In term of changes in clinical decision-making in HCC management, not much progress was made in 2013. After the approval of sorafenib, six randomised controlled trials that could have potentially changed the standard of care for patients with HCC, assessing drugs that included brivanib, erlotinib, linifanib and everolimus have reported negative findings in the first- and second-line settings. However, the results from negative phase III trials reinforce the concept that molecular information should be incorporated in the drug development process for HCC.

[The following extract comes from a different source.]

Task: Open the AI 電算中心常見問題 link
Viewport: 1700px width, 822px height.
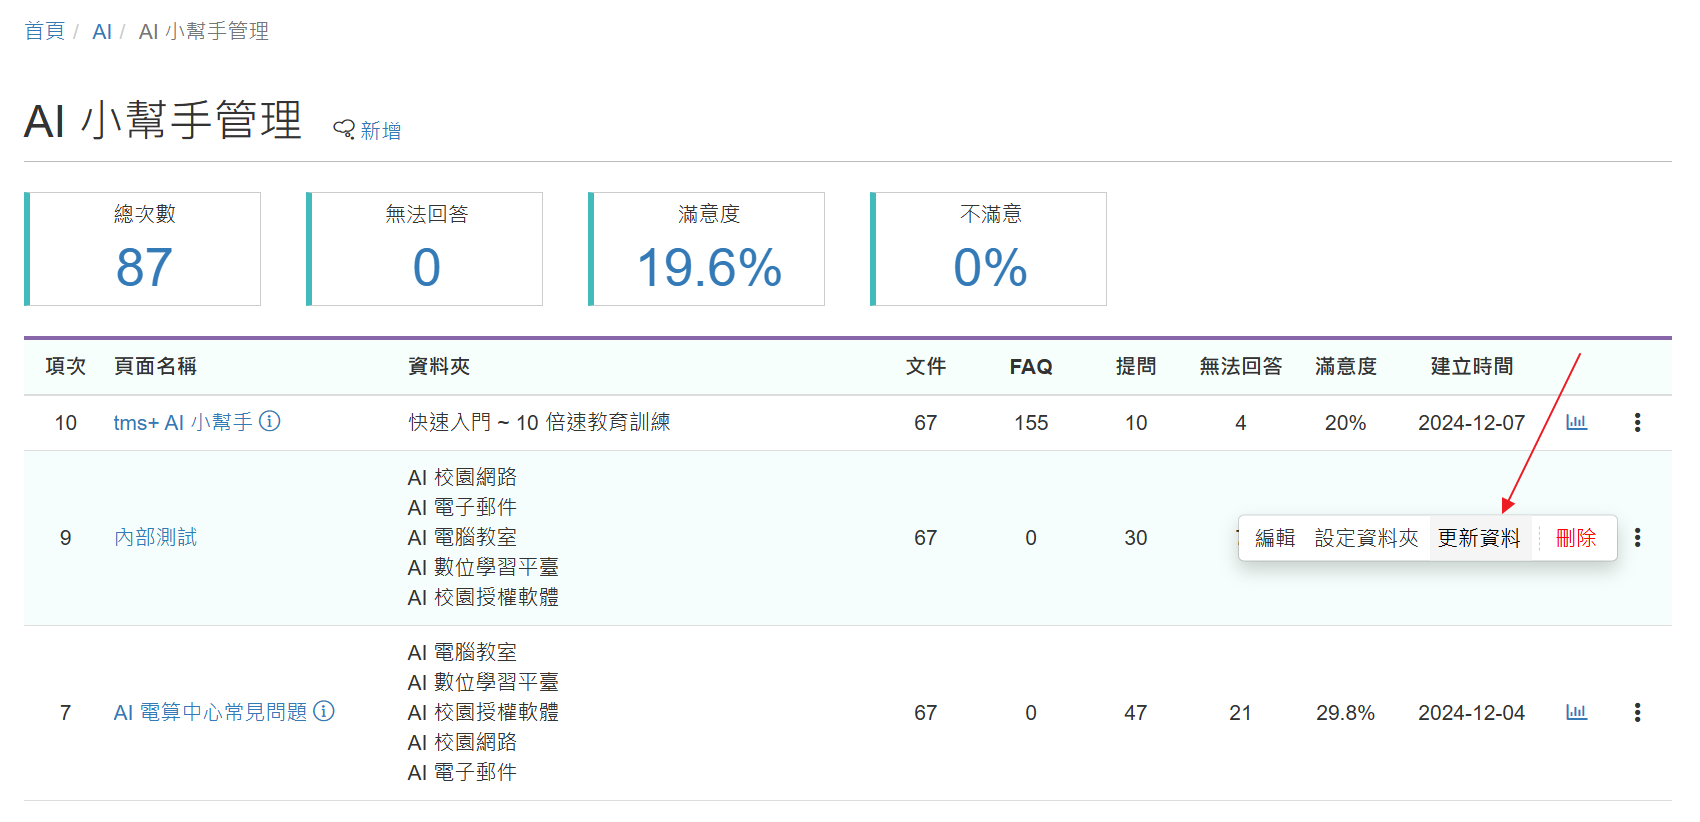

Dirk Schadendorf of the University Hospital Essen and Axel Hauschild of the University Hospital in Kiel, both based in Germany, reported that in 2013 major molecular understandings emerged in term of key somatic events, such as mutations in BRAF, NRAS or CKIT. These findings rapidly translated into pivotal drug development and subsequently into clinical management with improved overall survival, but also to the emergence of acquired resistance.
Besides targeted therapy with BRAF or MEK inhibitors, a second distinct approach has emerged, the modulation of the immunological checkpoint. In 2013, antibodies against PD-1 and PD-L1 emerged as breakthrough compounds for melanoma with high response rates and long durability. Breaking the immune tolerance at the tumour site with anti-PD-1 antibodies and the potential for a simultaneous blockade of multiple immune inhibitory checkpoints by combining different agonistic antibodies opens the door for long-term tumour control. Potential synergies between immune checkpoint inhibitors and MAPK-targeted therapy are emerging, but unexpected adverse events have occurred and combination strategies are currently recommended in clinical trials only.